見ること以外の全ての感覚をフルにオープンにしながら、いつも姿勢よく迷い無くサクサクと歩き、そこにいる方々に声をかけ、ともすれば見えていないといことをこちらが忘れてしまう程に全てのプログラムにしっかりと参加されました。

自由時間では、たくさんの様々な国々の方々と共にフリームーブメントに参加されました。約1時間余り、音楽と、そして、次々と彼女の手を取り、エスコートする人々に身を任せ、歓びを全身で表現しながら自由に踊る姿は、そこにいた人々に大きな感動を与えました。彼女の信頼に満ちたその姿と歓びのエネルギーに多くの方が感謝を伝えていたのが、とても印象的でした。

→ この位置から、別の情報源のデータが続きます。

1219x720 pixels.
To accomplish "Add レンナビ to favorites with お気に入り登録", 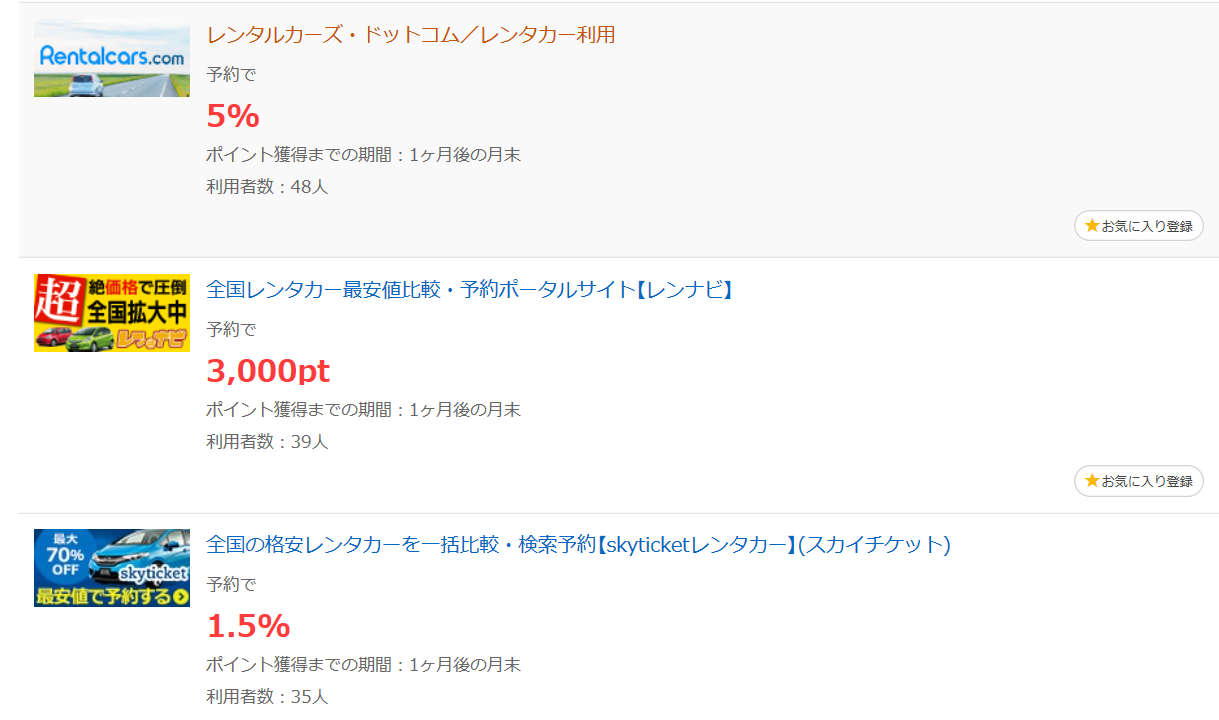I will point(1139,481).
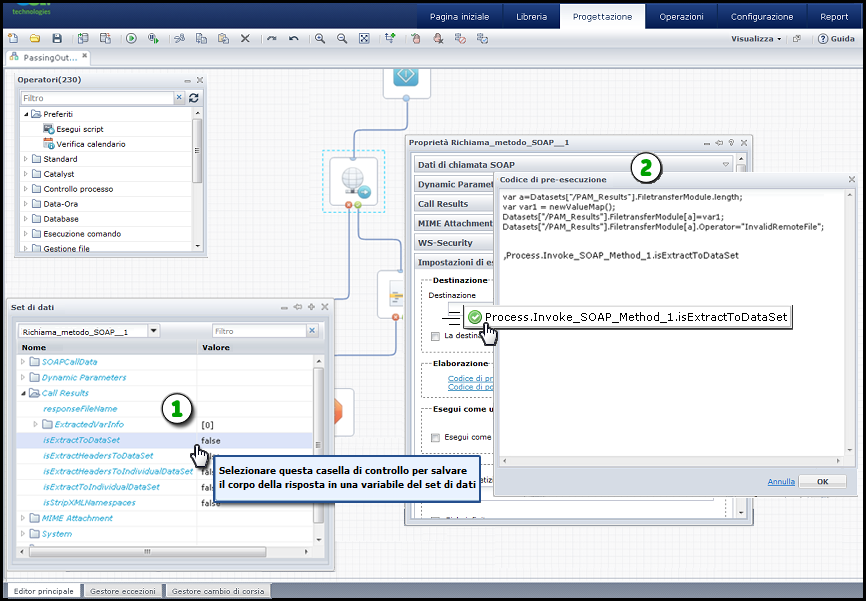Select the SOAP method globe operator on canvas
The image size is (866, 601).
354,181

里枝子さんは、ただあるがままの里枝子さんとして参加していただいただけ。無理をする訳でもなく、できないことは出来ないと言い、そしてサポートをお願いする。楽しければ笑い、心が震えれば涙を流し、そして歌いたくなったら(あるいは、請われれば)歌う。真っすぐに放たれる歌声はいつでもそこにいる人達のハートを震わせました。その、あるがままがどんなにか尊いことか。手を差し伸べさせていただけることがどんなにありがたいことか。たくさんの感激を戴き、この出会いに心から感謝しています。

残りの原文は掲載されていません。